Here, we will be looking at Nina Simone’s performance at Montreux in 1976. She played the festival on a few separate occasions, but her 1976 performance was truly something special, as it saw Nina Simone at her most vulnerable. The large personality and dominating voice that people were obsessed with was twisted and contorted so that she was a shell of herself, the footage, subsequently, is quite sad to watch.
It’s not that Nine Simone wasn’t afraid to be vulnerable; her songs embraced pain, discrimination and heartbreak in a more honest way than most other tracks at the time. Take her song ‘Four Women’ for instance, which remains one of the greatest protest songs about racial discrimination ever made. Simone provides no solution in the song; she merely highlights the struggle that she and other people have gone through, and is unrelenting in her honesty.

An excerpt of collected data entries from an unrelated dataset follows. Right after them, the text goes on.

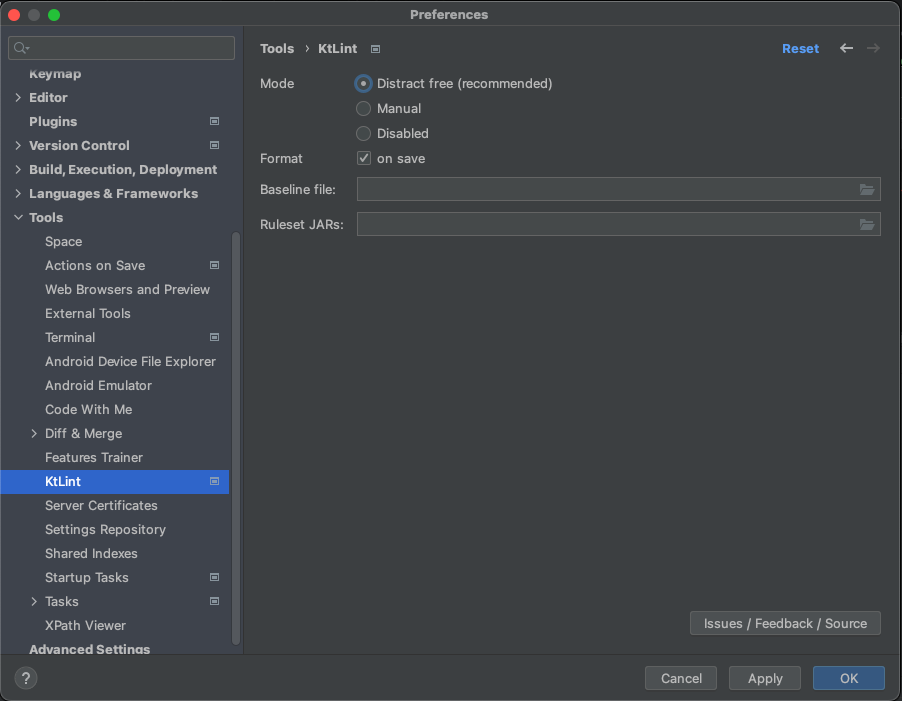Expand the Editor settings section
The image size is (902, 701).
click(17, 97)
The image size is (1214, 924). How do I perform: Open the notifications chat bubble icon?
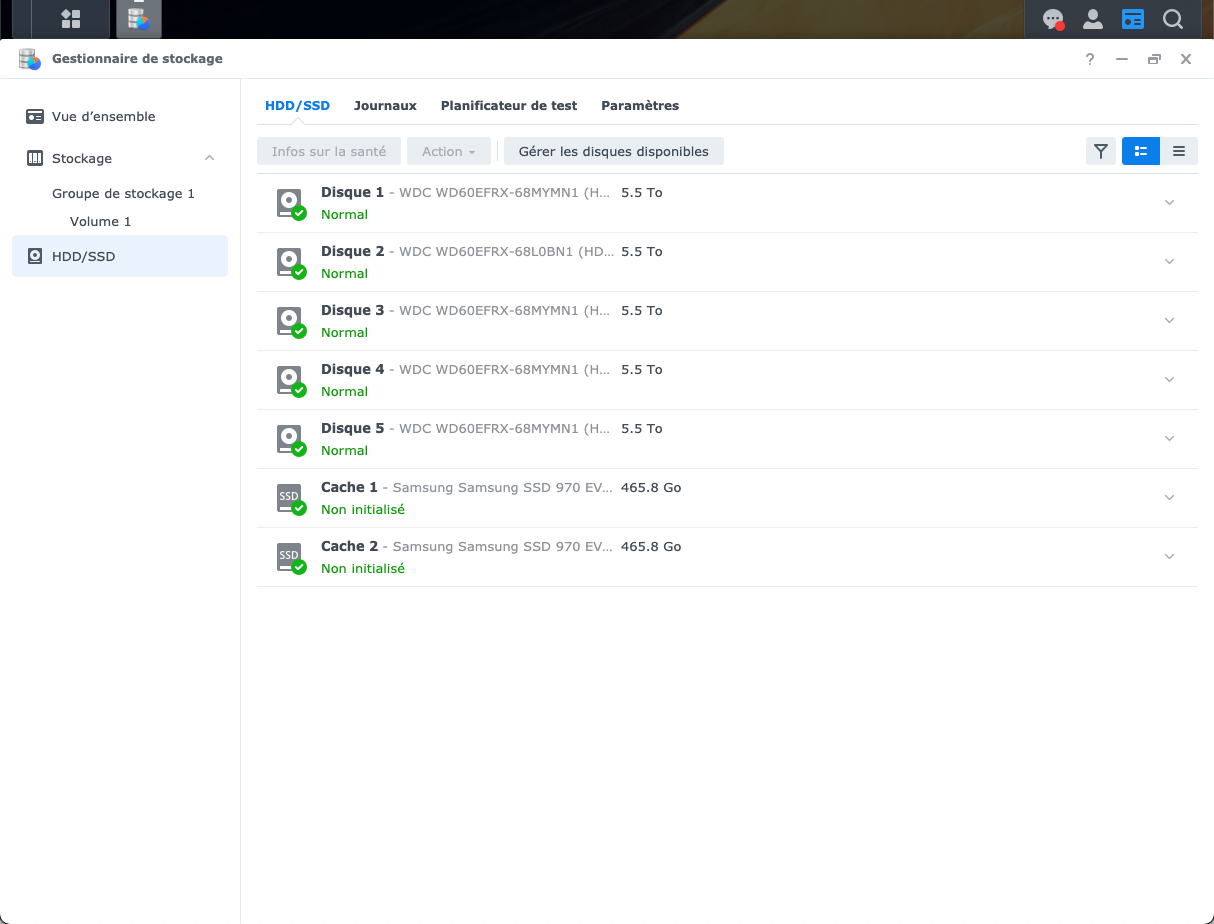tap(1052, 19)
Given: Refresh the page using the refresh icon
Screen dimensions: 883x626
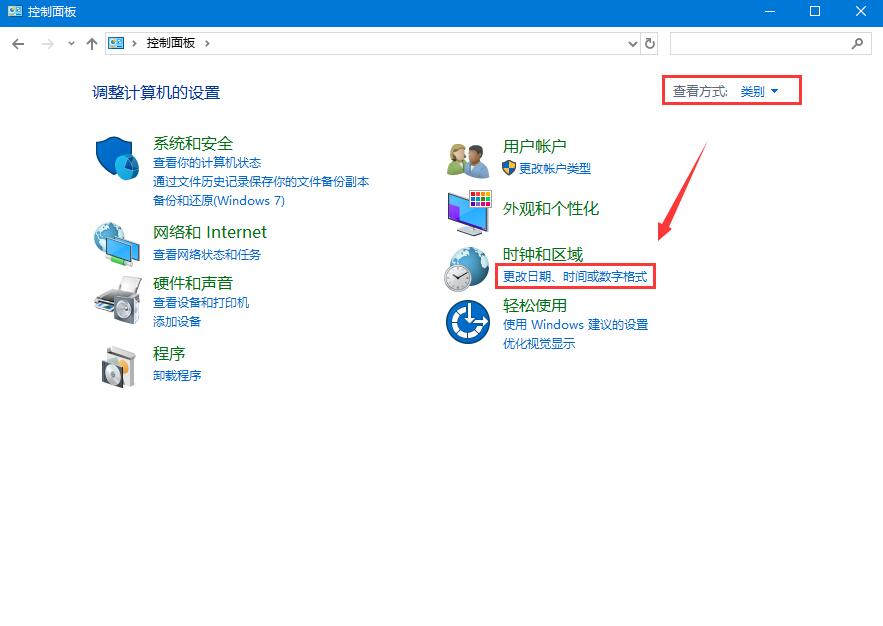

“I am emphatically against the injustices of black people, of third world people. ‘Four Women’ came to me after conversations I had with black women,” Simone explained, “It seemed we were all suffering from self-hatred. We hated our complexions, our hair, our bodies. I realised we had been brainwashed into feeling this way about ourselves by some black men and many white people. I tried to speak to this in the song. And do you know, some black radio stations wouldn’t play it? It is true what they say: the truth hurts.”
Despite Simone never being afraid to display vulnerability in her music, it usually didn’t come through in her performances. When she took to the stage, she owned every single inch of it, her voice resonating through speakers, her larger-than-life personality cutting through the silence in between songs. This didn’t happen in ’76, though, as Simone was shaking when she took to the stage, seemingly lacking the confidence that she was famed for.
So, what was different with Simone? It all boiled down to her personal life, which seemed to have stripped her of joy and confidence. She was in the process of leaving the US and subsequently leaving an abusive relationship with her husband at the time. Simone wouldn’t reveal her relationship was abusive until a quarter of a century later, when she wrote about it in her memoir, I Put a Spell On You. As such, she wasn’t only going through this separation, but she was bottling up the reasons as to why she was doing it.
While it was a positive that Simone was leaving the country and this relationship, she was also leaving behind some of her close friends, and all of these changes were coming at great expense. The Nina Simone who took to the stage in Montreux in 1976 was lost and broke; she managed to scrape her way through her set, but it came with great difficulty.
When you watch the footage back, you can see how much Simone struggles with articulating her pain in a way that leaves up some form of curtain between herself and the crowd. While her vulnerability was persistently present in her music, it has never been more prevalent during a live performance than in 1976: Montreux Jazz Festival, the stage where a wounded lion roared.